Creo que la formación todavía está muy orientada hacia el templo. El Papa Francisco habla de una Iglesia en salida y vemos en la vida de Jesús como Él va al encuentro de los discípulos, pero a veces pensamos que eso es algo sólo para el tiempo libre, o bien se hace sólo entre nosotros, no vamos a encontrar a la gente donde está. Yo leí que en Salvador, la Pastoral del Turismo hizo un programa muy bonito en la última Semana Santa, porque en ese tiempo la gente va a las ciudades turísticas, para ir al encuentro.

La gente está en la playa, descansando, visitando la ciudad y a veces la Iglesia todavía quiere que las personas lleguen hasta allí. Quien tiene una fe definida va, pero aquellos que todavía necesitan madurar la fe, es necesario que hagamos como Dios hace, ir al encuentro, es Dios quien ama primero. Pero ese Dios que ama primero, que va al encuentro, que llega, todavía no está muy presente en nuestra Iglesia. Queremos que la gente venga al templo, a la Iglesia.

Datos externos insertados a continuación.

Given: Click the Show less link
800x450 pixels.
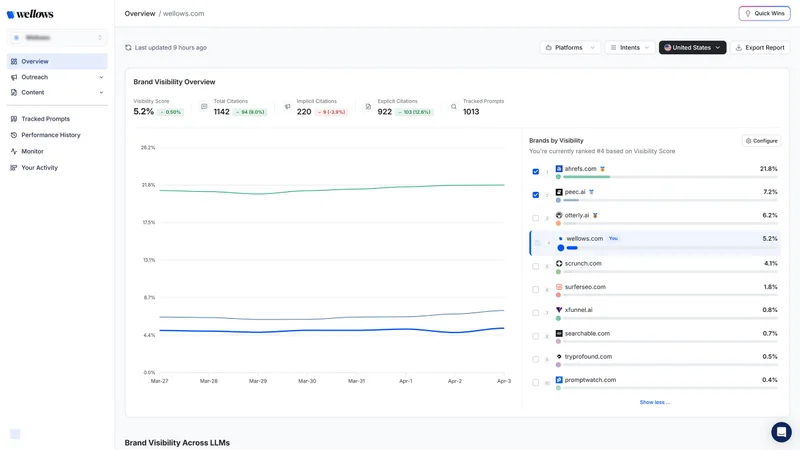Looking at the screenshot, I should [x=655, y=402].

Falta esa salida, y en la formación yo creo que está faltando eso, porque últimamente encontré a los jóvenes de la coordinación de la Pastoral de la Juventud y ellos dicen, ¿qué ha pasado en la formación de la hermana fulana, del padre fulano?, porque él era del grupo de jóvenes, él era de la comunidad y ahora él es una persona distante de nosotros. Para que el joven diga eso, él reconoce que en la formación no hubo un proceso a partir de como él vivía en la comunidad.

Incluso sacerdotes nuestros, hermanas nuestras. Cuando hacen los votos, a veces se quedan en un ministerio más hacia adentro, no hacia fuera. Esto es un desafío en mi congregación. Hablamos que tenemos que trabajar el carisma, porque muchas veces en las parroquias, el clericalismo y el machismo está acentuado, las hermanas tienen que trabajar tres hermanas para ganar un salario mínimo, la congregación que tiene que dar a la otra parte, y de ahí sale todo. Los sacerdotes no se si ganan uno o dos, pero a veces tienen más derechos que las hermanas. Cuando digo, vamos a trabajar buscando el auto sustento, ahí ya es un poco más difícil porque ellas se preparan para dar clase, asesorar encuentros y van a tener que hacer croché, pastel para vender, más o menos esa idea.

Es difícil porque tenemos que mantenernos, las parroquias ya no valoran, en el sentido de que liberen a las hermanas para el servicio también. Algunas hermanas ya han dicho, vamos a trabajar entre nosotras, en nuestros proyectos, en nuestras escuelas. Ahí siento que es un volverse hacia adentro. Está claro que dentro de ahí hay personas, familias, pero a veces es retroceder. La intercongregacionalidad, es algo en lo que tenemos que pensar.

Volviendo al tema del Sínodo de la Amazonía, ¿cuáles son los elementos que pueden hacer que el Sínodo de la Amazonia se haga presente en la vida del pueblo y que provoque el surgimiento de esos nuevos caminos que el Sínodo quiere?

Ahora tenemos el documento preparatorio y no sólo ese documento. Creo que nosotras como religiosas, agentes de pastoral, toda la Iglesia tiene que dar esa Buena Noticia a todas las comunidades, a las escuelas, porque a veces se piensa que es sólo a los grupos de la Iglesia, de las pastorales. Pienso que la escuela es un campo grande de evangelización, en la propia parroquia, en las familias, en los medios de comunicación. Todas las oportunidades, y no sólo vamos a hablar de nosotros, pero también estamos incluidos en esta perspectiva.

Ante el Sínodo yo siempre tengo una interrogación, ¿qué nuevos caminos son esos, no son los viejos caminos? Nuevos caminos como preparación de líderes, dar oportunidad a las personas de aquí, tanto en la preparación como en la inclusión, porque a veces no se tiene mucha preparación, porque también las personas tienen el mundo del trabajo, tienen su familia para cuidar, las religiosas tienen varios tipos de servicios y a veces no hay mucha formación y cuando se tiene, no está incluida en el proceso.